WHAT IS NEEDED: Give back the whole listing exactly as shown.
------ GIVEN INFORMATION
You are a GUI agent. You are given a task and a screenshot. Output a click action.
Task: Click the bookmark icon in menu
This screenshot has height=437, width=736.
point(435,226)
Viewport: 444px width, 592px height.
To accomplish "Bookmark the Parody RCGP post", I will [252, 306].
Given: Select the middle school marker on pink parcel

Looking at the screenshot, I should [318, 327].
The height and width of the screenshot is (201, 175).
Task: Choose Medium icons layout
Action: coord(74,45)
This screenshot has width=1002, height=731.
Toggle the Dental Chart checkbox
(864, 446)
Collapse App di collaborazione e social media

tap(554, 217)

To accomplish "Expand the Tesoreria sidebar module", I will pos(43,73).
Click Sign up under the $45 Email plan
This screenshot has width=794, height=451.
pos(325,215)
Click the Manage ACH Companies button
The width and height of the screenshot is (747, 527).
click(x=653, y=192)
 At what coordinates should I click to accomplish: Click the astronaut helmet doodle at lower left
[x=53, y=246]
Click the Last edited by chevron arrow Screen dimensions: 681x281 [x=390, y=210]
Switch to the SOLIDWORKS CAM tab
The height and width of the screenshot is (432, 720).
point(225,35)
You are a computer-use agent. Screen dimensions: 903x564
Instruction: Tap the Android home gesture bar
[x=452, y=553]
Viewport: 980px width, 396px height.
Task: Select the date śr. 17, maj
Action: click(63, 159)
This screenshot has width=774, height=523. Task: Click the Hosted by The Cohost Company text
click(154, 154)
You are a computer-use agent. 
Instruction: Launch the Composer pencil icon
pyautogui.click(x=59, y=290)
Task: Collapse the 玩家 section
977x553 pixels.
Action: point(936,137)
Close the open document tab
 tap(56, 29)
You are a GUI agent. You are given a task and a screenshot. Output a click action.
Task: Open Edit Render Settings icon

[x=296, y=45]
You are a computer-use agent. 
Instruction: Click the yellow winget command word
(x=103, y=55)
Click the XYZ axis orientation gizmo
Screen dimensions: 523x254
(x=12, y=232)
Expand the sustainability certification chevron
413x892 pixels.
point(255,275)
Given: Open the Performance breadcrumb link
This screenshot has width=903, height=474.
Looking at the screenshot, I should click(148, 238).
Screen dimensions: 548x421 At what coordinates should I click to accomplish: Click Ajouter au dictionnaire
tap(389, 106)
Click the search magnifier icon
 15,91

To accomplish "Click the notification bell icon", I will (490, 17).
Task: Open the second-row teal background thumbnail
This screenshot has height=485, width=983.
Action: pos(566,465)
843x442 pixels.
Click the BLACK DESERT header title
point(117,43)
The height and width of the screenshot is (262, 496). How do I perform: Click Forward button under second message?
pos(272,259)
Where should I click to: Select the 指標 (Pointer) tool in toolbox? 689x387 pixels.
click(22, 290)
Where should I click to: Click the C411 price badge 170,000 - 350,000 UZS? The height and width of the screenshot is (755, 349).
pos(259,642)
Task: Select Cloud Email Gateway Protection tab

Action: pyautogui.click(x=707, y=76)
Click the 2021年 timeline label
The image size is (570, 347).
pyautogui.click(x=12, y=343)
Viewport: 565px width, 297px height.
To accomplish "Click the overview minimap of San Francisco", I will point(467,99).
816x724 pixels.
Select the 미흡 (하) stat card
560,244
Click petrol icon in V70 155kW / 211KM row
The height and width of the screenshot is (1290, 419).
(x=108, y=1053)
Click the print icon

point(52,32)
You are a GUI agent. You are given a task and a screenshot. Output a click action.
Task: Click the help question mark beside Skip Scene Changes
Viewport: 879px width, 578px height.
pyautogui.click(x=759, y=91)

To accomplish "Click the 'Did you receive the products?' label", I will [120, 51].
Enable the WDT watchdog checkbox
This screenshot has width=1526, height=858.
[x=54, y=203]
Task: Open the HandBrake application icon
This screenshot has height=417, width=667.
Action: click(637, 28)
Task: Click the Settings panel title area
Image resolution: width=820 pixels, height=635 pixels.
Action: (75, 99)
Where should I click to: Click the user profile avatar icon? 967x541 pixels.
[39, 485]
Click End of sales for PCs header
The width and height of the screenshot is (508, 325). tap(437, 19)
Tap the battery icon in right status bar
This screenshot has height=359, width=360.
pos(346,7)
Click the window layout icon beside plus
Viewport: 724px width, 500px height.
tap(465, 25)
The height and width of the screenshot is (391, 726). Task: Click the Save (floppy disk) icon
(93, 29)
------------
EXERCISE OUTPUT:
You are a GUI agent. You are given a task and a screenshot. Output a click action.
Task: Click the bookmark icon in menu
This screenshot has height=437, width=736.
point(435,226)
Viewport: 444px width, 592px height.
To accomplish "Bookmark the Parody RCGP post", I will [252, 306].
Given: Select the middle school marker on pink parcel

Looking at the screenshot, I should [318, 327].
The height and width of the screenshot is (201, 175).
Task: Choose Medium icons layout
Action: coord(74,45)
This screenshot has width=1002, height=731.
Toggle the Dental Chart checkbox
(864, 446)
Collapse App di collaborazione e social media

tap(554, 217)

To accomplish "Expand the Tesoreria sidebar module", I will pos(43,73).
Click Sign up under the $45 Email plan
This screenshot has width=794, height=451.
pos(325,215)
Click the Manage ACH Companies button
The width and height of the screenshot is (747, 527).
click(x=653, y=192)
 At what coordinates should I click to accomplish: Click the astronaut helmet doodle at lower left
[x=53, y=246]
Click the Last edited by chevron arrow Screen dimensions: 681x281 [x=390, y=210]
Switch to the SOLIDWORKS CAM tab
The height and width of the screenshot is (432, 720).
point(225,35)
You are a computer-use agent. Screen dimensions: 903x564
Instruction: Tap the Android home gesture bar
[x=452, y=553]
Viewport: 980px width, 396px height.
Task: Select the date śr. 17, maj
Action: click(63, 159)
This screenshot has width=774, height=523. Task: Click the Hosted by The Cohost Company text
click(154, 154)
You are a computer-use agent. 
Instruction: Launch the Composer pencil icon
pyautogui.click(x=59, y=290)
Task: Collapse the 玩家 section
977x553 pixels.
Action: point(936,137)
Close the open document tab
 tap(56, 29)
You are a GUI agent. You are given a task and a screenshot. Output a click action.
Task: Open Edit Render Settings icon

[x=296, y=45]
You are a computer-use agent. 
Instruction: Click the yellow winget command word
(x=103, y=55)
Click the XYZ axis orientation gizmo
Screen dimensions: 523x254
(x=12, y=232)
Expand the sustainability certification chevron
413x892 pixels.
point(255,275)
Given: Open the Performance breadcrumb link
This screenshot has width=903, height=474.
Looking at the screenshot, I should click(148, 238).
Screen dimensions: 548x421 At what coordinates should I click to accomplish: Click Ajouter au dictionnaire
tap(389, 106)
Click the search magnifier icon
 15,91

To accomplish "Click the notification bell icon", I will (490, 17).
Task: Open the second-row teal background thumbnail
This screenshot has height=485, width=983.
Action: pos(566,465)
843x442 pixels.
Click the BLACK DESERT header title
point(117,43)
The height and width of the screenshot is (262, 496). How do I perform: Click Forward button under second message?
pos(272,259)
Where should I click to: Select the 指標 (Pointer) tool in toolbox? 689x387 pixels.
click(22, 290)
Where should I click to: Click the C411 price badge 170,000 - 350,000 UZS? The height and width of the screenshot is (755, 349).
pos(259,642)
Task: Select Cloud Email Gateway Protection tab

Action: pyautogui.click(x=707, y=76)
Click the 2021年 timeline label
The image size is (570, 347).
pyautogui.click(x=12, y=343)
Viewport: 565px width, 297px height.
To accomplish "Click the overview minimap of San Francisco", I will point(467,99).
816x724 pixels.
Select the 미흡 (하) stat card
560,244
Click petrol icon in V70 155kW / 211KM row
The height and width of the screenshot is (1290, 419).
(x=108, y=1053)
Click the print icon

point(52,32)
You are a GUI agent. You are given a task and a screenshot. Output a click action.
Task: Click the help question mark beside Skip Scene Changes
Viewport: 879px width, 578px height.
pyautogui.click(x=759, y=91)

To accomplish "Click the 'Did you receive the products?' label", I will [120, 51].
Enable the WDT watchdog checkbox
This screenshot has width=1526, height=858.
[x=54, y=203]
Task: Open the HandBrake application icon
This screenshot has height=417, width=667.
Action: click(637, 28)
Task: Click the Settings panel title area
Image resolution: width=820 pixels, height=635 pixels.
Action: (75, 99)
Where should I click to: Click the user profile avatar icon? 967x541 pixels.
[39, 485]
Click End of sales for PCs header
The width and height of the screenshot is (508, 325). tap(437, 19)
Tap the battery icon in right status bar
This screenshot has height=359, width=360.
pos(346,7)
Click the window layout icon beside plus
Viewport: 724px width, 500px height.
tap(465, 25)
The height and width of the screenshot is (391, 726). Task: Click the Save (floppy disk) icon
(93, 29)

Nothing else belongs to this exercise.